No entanto, nenhum símbolo pode dizer mais sobre emancipação e liberdade do que o que marca a narrativa de O Acontecimento – não à toa, ele é nomeado assim, de maneira um pouco mais subjetiva do que os títulos costumeiros de Annie Ernaux. Muito mais do que um processo concreto que confere a uma mulher o poder sobre o seu próprio corpo, a autora insere mais uma camada à sua mistura de biografia, história e sociologia, entendo o aborto a partir de uma ótica quase filosófica: uma experiência plenamente humana, que permite acesso ao ciclo e aos extremos completo da vida, desde seu início, até o seu fim. 

Sei que hoje eu precisava dessa provação e desse sacrifício para desejar ter filhos. Para aceitar essa violência da reprodução no meu corpo e me tornar, por minha vez, lugar de passagem das gerações.

Terminei de pôr em palavras isso que se revela para mim como uma experiência humana total, da vida e da morte, do tempo, da moral e do interdito, da lei, uma experiência vivida de um extremo a outro pelo corpo.

Entre aspirações, significações e conclusões tão amplas sobre a sua experiência, a autora não deixa de sentir o que lhe foi particularmente marcante daquela época: a solidão e o desamparo, em nível legal, social, institucional e cultural. O choque vem da simples dificuldade da jovem Annie em enxergar as diferenças de gênero através de seu olhar tão livre e independente, que não vê outro lugar para si mesma se não aquele de completa igualdade com os demais. Nada disso, no entanto, define O Acontecimento, uma vez que a obra não existe de maneira a transformar a vida de Annie Ernaux em – literalmente – um livro aberto.

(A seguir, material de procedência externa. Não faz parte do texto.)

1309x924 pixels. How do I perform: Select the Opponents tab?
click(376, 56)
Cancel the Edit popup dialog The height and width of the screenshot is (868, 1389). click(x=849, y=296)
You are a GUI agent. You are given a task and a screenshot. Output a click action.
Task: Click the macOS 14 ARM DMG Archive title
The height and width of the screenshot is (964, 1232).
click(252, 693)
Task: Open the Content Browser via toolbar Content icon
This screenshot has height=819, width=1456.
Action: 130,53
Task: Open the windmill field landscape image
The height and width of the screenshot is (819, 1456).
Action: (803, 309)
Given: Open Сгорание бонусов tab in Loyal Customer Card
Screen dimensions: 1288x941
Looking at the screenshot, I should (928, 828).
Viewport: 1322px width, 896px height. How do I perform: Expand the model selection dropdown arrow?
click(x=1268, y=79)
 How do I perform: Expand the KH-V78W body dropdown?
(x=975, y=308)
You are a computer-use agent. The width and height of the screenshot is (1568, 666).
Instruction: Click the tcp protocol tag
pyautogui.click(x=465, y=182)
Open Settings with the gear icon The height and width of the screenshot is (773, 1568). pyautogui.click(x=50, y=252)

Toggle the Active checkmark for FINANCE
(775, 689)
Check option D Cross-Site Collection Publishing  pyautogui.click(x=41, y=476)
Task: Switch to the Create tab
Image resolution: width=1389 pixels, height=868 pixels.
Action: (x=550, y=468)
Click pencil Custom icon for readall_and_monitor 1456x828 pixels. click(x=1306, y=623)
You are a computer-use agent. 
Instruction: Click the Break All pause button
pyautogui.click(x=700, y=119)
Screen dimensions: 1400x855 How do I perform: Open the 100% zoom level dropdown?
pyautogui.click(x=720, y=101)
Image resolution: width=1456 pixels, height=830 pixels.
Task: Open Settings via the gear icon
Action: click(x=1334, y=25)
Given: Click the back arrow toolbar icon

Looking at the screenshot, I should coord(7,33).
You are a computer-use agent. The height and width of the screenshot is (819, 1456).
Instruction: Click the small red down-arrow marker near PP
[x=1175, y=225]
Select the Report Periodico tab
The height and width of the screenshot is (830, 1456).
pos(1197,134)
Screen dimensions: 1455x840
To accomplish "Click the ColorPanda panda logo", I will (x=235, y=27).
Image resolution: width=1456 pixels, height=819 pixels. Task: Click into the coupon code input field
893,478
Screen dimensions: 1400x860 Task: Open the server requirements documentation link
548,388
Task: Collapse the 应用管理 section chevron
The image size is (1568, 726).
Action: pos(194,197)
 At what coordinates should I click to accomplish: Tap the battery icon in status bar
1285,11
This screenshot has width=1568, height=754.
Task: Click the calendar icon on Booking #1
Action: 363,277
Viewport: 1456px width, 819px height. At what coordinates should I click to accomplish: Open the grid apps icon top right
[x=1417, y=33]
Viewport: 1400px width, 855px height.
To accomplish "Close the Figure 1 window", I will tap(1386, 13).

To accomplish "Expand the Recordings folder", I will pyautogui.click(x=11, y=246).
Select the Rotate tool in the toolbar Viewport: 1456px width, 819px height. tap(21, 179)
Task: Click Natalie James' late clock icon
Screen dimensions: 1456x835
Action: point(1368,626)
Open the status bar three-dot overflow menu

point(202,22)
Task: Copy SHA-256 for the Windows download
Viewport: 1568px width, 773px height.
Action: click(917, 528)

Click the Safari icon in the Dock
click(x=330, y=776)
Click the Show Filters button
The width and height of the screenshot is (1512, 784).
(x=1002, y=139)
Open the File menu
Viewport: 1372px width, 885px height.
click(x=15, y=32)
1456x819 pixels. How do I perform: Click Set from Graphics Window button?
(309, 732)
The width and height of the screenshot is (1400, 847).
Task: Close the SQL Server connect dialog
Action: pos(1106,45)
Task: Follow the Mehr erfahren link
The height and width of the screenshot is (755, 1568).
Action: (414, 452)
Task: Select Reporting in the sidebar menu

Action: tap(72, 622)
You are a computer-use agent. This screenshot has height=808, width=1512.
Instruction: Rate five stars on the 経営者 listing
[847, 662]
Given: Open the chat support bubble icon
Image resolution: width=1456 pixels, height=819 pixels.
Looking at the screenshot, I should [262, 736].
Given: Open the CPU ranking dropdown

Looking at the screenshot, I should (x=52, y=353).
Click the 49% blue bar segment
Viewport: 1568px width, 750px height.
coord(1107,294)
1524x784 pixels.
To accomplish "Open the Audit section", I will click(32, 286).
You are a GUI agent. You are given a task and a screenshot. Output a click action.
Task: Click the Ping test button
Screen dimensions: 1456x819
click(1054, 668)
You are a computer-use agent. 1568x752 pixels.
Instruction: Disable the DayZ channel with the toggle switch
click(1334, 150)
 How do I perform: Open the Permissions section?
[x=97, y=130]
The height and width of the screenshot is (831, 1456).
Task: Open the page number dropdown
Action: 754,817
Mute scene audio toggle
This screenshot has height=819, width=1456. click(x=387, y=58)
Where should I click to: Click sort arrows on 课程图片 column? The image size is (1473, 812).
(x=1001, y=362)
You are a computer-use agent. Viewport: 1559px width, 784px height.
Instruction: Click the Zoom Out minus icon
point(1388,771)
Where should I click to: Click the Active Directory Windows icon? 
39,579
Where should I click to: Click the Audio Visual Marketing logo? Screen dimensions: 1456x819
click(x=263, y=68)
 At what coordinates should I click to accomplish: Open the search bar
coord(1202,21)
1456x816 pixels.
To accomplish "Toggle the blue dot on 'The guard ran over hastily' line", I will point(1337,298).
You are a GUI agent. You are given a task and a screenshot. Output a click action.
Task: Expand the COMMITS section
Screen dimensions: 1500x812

Inevitavelmente, é o que acontece, mas seus relatos íntimos, reflexões metalinguísticas e críticas sociais estão na obra com um objetivo bem definido: destacar a maneira como, além de tudo, essa experiência universal de desapropriação de si mesma causa uma uniformização violenta das nossas identidades – o que vai na direção contrária do nosso movimento de emancipação individual e coletivo. No mundo em que vivemos, nenhuma história sobre aborto é só uma história sobre aborto, e nenhuma experiência de violência de gênero é individualizada em seu alvo da vez. E as palavras de Annie Ernaux parecem ser as únicas possíveis para compreender que O Acontecimento dela nunca foi – e nunca será – só dela.